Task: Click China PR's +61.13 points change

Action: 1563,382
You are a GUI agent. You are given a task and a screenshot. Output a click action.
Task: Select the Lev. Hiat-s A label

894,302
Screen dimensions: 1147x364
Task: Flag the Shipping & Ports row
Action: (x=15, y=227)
++++++
#### [Aim of the task]
An exact copy of the listing is the goal. Transcribe it in full.

#### [Exercise result]
Task: Click China PR's +61.13 points change

Action: 1563,382
You are a GUI agent. You are given a task and a screenshot. Output a click action.
Task: Select the Lev. Hiat-s A label

894,302
Screen dimensions: 1147x364
Task: Flag the Shipping & Ports row
Action: (x=15, y=227)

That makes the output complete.